Oslo University Hospital, Aker (also known as Aker Hospital or just Aker) is one of the four main campuses of Oslo University Hospital. It was an independent hospital from 1895 to 2009, under the name Aker Hospital and from 2002 Aker University Hospital. Originally established as the municipal hospital of Aker, the hospital became a university hospital affiliated with the University of Oslo in 1948.

==History==

Former logo of Aker University Hospital

Aker Hospital was founded as a municipal hospital in the municipality of Aker in 1895. Aker municipality was merged with Oslo in 1948; in the same year Aker Hospital became a university hospital affiliated with the University of Oslo. The hospital was owned by the Oslo city government from 1948 to 2002, when it was transferred to the national government along with Ullevål Hospital.

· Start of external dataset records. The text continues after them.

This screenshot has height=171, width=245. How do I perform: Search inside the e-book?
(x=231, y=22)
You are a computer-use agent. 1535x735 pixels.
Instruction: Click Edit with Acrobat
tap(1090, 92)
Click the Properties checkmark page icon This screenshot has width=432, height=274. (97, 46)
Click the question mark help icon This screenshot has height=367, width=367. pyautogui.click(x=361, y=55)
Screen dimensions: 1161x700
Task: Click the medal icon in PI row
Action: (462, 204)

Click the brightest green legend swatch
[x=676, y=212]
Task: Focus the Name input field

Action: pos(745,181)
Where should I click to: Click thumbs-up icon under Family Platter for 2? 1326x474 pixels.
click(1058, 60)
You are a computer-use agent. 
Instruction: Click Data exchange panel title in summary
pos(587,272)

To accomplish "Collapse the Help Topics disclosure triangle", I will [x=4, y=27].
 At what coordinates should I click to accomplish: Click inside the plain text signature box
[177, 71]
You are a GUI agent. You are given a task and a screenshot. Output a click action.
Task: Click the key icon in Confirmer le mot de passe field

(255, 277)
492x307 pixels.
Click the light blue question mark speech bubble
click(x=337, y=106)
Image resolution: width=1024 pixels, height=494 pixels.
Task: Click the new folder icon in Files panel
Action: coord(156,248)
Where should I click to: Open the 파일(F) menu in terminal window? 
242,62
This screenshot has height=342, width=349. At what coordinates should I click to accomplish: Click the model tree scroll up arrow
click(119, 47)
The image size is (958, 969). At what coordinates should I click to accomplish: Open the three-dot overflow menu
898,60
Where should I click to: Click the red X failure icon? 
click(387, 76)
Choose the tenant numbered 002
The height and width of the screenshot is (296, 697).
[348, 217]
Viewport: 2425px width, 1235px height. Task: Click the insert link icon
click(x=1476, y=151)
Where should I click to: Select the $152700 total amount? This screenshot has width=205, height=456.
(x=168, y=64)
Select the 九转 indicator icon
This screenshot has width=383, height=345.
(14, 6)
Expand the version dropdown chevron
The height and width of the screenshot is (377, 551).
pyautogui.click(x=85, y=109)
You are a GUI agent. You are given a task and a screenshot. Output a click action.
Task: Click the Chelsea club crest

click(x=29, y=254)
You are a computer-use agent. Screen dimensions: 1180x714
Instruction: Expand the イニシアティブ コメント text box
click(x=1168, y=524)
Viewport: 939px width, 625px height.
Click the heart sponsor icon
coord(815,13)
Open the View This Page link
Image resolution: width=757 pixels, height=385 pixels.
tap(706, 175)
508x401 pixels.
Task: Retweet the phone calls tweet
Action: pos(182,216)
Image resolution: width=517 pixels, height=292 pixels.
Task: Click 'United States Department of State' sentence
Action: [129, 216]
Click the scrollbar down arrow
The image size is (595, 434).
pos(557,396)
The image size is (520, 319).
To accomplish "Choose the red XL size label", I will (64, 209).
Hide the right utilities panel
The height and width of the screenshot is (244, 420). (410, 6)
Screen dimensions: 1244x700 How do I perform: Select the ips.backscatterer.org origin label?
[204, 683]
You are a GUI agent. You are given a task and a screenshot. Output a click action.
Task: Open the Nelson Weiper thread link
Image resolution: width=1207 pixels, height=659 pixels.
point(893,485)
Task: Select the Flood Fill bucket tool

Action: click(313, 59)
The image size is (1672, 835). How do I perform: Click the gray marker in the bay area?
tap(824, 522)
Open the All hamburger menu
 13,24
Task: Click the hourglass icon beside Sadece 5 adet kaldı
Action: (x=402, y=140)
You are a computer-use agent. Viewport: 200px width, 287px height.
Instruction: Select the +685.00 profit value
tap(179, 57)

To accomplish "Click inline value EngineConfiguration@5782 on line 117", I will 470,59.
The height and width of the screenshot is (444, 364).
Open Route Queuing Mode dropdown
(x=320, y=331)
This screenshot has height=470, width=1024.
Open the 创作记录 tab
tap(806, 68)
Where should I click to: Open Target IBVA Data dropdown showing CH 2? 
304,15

Since January 2002, the hospital was organized as a government-owned health trust and the hospital was renamed Aker University Hospital to reflect its status as a university hospital.

The hospital was responsible for providing health care to 170,000 people residing in the northern part of Oslo as well as the municipalities of Ski, Oppegård, Nesodden, Frogn, Ås and Vestby. It also served as a regional hospital for Norway's Health Region East, which includes Oslo, Hedmark, Oppland, Akershus and Østfold counties with a total population of 1.6 million.